El aborto y la eutanasia pueden quedar como obligación para con los humanos, pero como delito para con las bestias. Quisiera ser eterno para comprobar que no interpretaba al agorero de lo absurdo y todo era cuestión de «maduración» social.

Ante semejantes actitudes, que no dejan de conquistar a votantes y retar a mandantes de múltiples países de América, Europa y zonas de Asia y Oceanía, cabría la sensata reacción de no perder el tiempo y, siguiendo a la cordura, alegar sencillamente que no estamos para debatir mentecaterías de cuatro cretinos sublimes que abrazan cochinos y besuquean pollinos.

Pero mira por dónde he decidido aportar unos argumentos de primaria claridad, aunque dudo que los destinatarios tengan reserva de neuronas para entenderlos. No dejo de reconocer que me sitúo a niveles de interlocución que no casan con mi instrucción y edad, por lo que pido excusas, en la certeza de que no pretendo tomar el pelo a nadie.

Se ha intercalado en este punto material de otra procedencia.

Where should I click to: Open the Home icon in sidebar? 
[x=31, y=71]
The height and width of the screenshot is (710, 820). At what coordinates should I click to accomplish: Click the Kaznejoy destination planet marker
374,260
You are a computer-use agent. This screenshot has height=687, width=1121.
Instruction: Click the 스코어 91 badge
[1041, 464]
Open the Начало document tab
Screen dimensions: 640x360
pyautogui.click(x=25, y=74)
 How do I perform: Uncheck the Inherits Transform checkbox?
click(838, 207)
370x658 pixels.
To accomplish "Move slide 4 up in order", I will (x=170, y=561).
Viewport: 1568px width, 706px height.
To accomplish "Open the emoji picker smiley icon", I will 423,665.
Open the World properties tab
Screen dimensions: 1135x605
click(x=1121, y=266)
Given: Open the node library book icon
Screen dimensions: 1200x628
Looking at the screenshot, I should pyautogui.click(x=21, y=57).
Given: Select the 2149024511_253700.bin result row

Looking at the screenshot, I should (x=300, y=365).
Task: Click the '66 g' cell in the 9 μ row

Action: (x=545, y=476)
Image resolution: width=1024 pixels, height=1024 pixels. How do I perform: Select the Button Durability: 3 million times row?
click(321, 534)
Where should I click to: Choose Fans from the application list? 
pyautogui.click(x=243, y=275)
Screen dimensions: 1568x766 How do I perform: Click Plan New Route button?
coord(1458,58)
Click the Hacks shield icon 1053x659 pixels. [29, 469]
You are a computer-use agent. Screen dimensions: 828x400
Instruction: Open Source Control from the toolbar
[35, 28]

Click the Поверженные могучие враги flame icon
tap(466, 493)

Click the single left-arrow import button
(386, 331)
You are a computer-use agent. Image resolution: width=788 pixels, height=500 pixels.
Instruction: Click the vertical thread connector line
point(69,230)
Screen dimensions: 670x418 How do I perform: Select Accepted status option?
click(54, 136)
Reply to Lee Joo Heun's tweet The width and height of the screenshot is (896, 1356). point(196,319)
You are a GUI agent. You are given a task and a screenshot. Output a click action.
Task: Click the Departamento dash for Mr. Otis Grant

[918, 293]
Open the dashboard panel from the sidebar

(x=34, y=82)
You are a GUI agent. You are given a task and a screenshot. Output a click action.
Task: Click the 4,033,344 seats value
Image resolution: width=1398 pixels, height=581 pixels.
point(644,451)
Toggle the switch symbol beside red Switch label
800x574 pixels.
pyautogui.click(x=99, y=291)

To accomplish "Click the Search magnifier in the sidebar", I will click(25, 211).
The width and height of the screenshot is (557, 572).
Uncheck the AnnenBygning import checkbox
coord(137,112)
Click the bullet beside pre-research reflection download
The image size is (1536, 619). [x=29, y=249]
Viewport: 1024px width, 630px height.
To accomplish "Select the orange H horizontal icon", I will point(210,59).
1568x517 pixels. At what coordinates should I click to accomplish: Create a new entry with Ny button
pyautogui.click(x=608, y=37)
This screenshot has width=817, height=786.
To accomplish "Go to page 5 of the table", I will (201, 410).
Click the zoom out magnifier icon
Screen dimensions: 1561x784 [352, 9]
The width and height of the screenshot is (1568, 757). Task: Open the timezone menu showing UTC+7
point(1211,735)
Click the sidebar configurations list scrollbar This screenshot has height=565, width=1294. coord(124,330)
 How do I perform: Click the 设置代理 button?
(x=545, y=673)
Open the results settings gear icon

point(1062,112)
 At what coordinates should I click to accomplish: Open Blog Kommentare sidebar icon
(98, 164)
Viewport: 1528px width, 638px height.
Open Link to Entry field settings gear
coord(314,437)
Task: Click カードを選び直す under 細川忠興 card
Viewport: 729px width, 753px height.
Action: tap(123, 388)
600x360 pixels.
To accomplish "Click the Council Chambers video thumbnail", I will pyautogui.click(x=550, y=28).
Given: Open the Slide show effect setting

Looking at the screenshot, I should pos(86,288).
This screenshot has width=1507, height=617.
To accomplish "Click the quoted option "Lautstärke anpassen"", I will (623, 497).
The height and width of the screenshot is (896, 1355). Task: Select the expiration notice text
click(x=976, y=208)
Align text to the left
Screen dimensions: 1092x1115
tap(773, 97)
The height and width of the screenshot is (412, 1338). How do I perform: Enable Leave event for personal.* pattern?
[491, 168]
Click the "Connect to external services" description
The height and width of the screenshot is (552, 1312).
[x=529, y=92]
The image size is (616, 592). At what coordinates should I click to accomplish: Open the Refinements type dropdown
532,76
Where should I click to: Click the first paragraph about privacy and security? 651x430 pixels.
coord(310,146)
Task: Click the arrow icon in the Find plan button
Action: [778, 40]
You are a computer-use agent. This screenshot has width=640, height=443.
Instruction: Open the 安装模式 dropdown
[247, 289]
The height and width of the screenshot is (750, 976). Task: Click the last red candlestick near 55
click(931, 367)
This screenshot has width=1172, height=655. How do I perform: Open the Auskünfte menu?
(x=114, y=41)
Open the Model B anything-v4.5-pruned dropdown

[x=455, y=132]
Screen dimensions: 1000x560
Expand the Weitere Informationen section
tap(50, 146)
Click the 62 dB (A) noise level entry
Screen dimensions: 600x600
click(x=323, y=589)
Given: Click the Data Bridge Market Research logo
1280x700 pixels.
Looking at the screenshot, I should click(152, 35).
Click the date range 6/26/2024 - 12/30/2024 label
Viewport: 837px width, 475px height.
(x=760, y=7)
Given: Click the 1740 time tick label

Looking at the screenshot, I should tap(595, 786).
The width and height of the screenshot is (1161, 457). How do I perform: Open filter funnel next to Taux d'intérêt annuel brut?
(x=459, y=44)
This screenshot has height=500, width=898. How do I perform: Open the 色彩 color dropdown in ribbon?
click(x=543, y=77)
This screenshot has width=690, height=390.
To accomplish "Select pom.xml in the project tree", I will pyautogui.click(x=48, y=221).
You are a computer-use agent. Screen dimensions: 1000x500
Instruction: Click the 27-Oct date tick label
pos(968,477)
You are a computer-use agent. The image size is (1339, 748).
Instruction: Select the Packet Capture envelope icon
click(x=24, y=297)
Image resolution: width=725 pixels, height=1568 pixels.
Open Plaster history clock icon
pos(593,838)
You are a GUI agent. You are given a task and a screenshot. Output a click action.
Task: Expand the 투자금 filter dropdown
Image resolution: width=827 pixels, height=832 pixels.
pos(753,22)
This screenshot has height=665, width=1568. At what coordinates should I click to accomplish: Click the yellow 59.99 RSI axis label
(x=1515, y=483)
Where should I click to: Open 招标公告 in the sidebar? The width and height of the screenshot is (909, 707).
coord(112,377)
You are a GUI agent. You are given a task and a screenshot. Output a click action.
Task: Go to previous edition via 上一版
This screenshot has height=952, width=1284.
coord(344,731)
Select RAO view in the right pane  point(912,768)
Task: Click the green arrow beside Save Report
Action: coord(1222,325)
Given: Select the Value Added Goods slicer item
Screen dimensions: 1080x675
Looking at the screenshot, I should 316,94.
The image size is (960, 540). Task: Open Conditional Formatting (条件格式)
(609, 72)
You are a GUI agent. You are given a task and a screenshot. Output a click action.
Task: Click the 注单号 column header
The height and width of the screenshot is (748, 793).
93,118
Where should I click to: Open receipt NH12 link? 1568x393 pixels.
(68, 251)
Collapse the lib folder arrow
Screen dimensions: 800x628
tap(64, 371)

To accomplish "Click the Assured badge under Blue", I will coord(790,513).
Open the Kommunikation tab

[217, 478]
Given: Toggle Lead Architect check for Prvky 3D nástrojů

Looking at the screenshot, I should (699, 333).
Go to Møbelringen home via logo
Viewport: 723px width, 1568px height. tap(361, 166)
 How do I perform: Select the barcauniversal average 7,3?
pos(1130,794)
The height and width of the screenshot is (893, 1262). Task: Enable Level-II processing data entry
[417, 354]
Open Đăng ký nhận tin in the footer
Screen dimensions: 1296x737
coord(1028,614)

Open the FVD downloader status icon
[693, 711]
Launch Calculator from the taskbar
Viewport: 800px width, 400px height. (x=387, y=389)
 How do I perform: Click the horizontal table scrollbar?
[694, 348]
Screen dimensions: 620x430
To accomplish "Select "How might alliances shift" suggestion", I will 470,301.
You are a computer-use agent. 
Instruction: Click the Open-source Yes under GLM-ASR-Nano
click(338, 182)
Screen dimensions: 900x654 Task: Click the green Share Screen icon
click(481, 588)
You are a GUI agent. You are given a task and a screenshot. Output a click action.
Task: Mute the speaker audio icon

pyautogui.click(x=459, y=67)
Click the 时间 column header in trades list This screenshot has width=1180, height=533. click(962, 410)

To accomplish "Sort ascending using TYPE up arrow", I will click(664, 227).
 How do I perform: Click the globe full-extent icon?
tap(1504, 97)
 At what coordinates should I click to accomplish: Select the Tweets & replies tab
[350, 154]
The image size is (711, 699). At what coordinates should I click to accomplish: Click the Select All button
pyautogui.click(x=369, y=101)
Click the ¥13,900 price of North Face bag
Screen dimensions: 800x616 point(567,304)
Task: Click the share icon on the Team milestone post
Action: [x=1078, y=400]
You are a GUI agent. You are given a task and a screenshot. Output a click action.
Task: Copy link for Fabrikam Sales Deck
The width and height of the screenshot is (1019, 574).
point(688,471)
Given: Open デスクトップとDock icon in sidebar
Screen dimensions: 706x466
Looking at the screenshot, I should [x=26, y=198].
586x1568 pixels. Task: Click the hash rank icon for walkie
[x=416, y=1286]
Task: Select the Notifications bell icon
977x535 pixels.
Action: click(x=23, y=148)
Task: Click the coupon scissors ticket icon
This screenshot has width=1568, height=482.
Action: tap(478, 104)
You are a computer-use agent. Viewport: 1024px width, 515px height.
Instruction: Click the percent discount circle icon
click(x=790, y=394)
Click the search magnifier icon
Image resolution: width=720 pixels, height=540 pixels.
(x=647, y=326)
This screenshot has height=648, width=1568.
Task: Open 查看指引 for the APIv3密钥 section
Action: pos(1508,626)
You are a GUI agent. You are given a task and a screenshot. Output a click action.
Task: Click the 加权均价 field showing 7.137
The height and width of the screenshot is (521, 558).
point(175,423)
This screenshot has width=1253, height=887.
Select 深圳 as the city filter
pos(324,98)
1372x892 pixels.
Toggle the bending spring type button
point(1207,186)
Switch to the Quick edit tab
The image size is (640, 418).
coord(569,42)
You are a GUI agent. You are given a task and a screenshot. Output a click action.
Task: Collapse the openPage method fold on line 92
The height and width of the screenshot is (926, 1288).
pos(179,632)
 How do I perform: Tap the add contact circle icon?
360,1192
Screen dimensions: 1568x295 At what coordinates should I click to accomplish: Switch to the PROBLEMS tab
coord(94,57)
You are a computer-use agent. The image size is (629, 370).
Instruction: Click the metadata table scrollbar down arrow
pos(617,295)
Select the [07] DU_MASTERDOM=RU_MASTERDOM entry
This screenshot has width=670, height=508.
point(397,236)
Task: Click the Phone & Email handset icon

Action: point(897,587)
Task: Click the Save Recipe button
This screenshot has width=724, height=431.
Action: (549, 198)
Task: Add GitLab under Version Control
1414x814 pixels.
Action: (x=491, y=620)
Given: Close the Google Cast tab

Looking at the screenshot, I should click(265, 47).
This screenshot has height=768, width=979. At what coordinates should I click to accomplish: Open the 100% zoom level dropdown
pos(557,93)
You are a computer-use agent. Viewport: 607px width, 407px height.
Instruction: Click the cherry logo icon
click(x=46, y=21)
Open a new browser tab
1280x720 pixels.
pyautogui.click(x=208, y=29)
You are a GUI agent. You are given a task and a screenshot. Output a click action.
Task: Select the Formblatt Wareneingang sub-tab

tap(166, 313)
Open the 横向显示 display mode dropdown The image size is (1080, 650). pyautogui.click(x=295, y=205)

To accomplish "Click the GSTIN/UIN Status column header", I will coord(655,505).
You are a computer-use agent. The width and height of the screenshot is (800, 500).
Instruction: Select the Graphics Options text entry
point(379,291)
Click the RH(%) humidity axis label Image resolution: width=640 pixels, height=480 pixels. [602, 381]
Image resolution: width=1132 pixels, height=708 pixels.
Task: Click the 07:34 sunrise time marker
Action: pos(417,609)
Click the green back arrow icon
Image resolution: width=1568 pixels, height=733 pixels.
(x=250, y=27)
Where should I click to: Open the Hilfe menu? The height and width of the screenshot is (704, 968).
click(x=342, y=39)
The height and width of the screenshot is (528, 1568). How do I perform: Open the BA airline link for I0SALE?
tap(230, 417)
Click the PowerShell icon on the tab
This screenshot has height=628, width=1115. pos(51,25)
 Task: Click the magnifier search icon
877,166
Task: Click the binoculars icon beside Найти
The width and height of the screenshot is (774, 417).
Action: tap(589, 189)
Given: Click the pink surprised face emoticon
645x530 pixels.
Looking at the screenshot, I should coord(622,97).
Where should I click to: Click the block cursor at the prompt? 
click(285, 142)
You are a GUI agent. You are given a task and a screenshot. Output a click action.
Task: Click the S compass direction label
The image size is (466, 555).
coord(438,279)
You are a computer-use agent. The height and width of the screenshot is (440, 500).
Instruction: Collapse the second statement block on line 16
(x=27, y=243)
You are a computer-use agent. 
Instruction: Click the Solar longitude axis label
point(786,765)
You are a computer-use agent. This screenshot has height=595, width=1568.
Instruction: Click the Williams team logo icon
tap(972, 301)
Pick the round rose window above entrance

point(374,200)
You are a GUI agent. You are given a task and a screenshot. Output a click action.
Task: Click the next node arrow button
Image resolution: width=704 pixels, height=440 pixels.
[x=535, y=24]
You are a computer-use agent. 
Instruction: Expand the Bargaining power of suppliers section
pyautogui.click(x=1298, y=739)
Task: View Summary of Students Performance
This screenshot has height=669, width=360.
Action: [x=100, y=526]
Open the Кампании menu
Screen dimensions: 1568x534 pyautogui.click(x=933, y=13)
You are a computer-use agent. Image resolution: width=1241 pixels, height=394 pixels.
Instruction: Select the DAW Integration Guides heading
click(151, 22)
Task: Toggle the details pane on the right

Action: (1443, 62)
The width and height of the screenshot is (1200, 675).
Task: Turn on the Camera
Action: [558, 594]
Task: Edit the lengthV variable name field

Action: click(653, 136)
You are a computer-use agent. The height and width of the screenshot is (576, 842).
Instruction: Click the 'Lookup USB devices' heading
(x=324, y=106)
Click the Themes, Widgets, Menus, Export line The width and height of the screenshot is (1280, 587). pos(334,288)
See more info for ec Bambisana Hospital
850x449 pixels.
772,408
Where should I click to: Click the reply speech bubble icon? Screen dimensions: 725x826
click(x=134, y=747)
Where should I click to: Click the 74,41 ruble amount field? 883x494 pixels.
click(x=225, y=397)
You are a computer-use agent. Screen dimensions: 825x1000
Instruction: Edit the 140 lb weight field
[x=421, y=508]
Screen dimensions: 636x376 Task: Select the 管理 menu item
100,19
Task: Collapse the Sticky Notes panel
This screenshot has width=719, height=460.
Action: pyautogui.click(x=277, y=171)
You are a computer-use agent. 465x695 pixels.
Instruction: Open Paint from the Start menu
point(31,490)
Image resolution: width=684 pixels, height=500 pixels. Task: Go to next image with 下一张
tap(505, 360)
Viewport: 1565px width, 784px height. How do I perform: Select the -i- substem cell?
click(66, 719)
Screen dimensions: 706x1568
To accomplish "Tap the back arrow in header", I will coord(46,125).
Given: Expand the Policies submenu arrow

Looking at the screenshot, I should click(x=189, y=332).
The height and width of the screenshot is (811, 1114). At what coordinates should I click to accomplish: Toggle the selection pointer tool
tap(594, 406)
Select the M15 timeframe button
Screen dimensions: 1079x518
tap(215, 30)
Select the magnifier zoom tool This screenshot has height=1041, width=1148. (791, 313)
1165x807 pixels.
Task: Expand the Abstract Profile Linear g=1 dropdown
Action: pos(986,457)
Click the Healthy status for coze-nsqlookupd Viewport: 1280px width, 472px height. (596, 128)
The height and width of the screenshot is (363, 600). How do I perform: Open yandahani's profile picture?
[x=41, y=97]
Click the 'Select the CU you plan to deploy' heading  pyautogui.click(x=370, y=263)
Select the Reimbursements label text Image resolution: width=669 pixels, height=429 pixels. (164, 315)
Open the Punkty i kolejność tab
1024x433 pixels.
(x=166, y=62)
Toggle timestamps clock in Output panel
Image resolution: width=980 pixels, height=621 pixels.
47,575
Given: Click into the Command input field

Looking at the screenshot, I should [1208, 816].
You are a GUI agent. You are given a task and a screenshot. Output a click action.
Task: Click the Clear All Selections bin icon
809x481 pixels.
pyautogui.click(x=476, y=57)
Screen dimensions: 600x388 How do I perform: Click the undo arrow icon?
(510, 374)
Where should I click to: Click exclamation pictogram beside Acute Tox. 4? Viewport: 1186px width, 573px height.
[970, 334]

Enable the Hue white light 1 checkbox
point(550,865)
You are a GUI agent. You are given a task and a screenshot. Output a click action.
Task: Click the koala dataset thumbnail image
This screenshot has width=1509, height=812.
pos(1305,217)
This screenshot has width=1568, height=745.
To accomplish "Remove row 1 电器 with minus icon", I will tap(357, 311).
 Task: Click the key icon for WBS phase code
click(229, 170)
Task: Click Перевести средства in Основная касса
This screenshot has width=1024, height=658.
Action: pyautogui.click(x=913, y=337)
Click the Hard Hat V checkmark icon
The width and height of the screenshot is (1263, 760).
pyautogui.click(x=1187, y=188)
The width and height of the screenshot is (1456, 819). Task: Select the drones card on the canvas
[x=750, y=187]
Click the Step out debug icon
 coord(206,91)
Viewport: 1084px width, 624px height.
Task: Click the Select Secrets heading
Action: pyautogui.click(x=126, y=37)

Lo primero será decir que un estatuto no puede discriminar, principio básico de cualquier ley fundamental. En el de los animales tendrían que caber todos, al menos los de un determinado sistema nervioso, desde los chimpancés a las ratas, más las aves, peces y algunos invertebrados.

Un acotado teórico que no sería el único imaginable ni yo el encargado de fijarle los límites. Me hace el efecto, sin embargo, que los sectarios paladines del extravagante avance solo atienden a las especies domésticas, fauna cinegética y pécoras que proporcionan fuerza o proteínas.

En segundo lugar, algunos de los derechos reclamados, como el de la vida de todo animal, deberían también respetarse por los demás animales, tan agentes de derechos como de deberes. ¿Por qué podrían matar liebres los linces y búhos y yo o mis hijos no? Se lo pregunto a quienes me incitan a esta réplica, más propia de un club de comedias que de un foro juicioso.

El derecho a la integridad física y psíquica que se le reivindica al animal –no estoy fabulando y ni siquiera hiperbolizando– exige un servicio paralelo al Insalud. ¿Cómo lo instaurarán los visionarios de lo asombrosamente irreal? ¿O es que piensan exclusivamente en los privilegiados acompañantes de las damas de perrito, gatito o periquito?

Creo que es hora de parar. Podría alcanzarme el óbito antes de terminar de enumerar las ocurrencias con que una parte de los vivientes poco útiles, con más mollera que sesera, provocan al ciudadano moliente y corriente desde el ruedo o el tendido de la política.

Pero no eludo agregar que parece de cajón cuestionar cómo subsistiría el hombre (y la mujer, claro) sin poder sacrificar animales de carne, con derecho a la vida hasta su deceso natural. ¿Tienen nuestros iluminados las claves de un orbe vegetal y vegetariano? Que las expliquen y financien.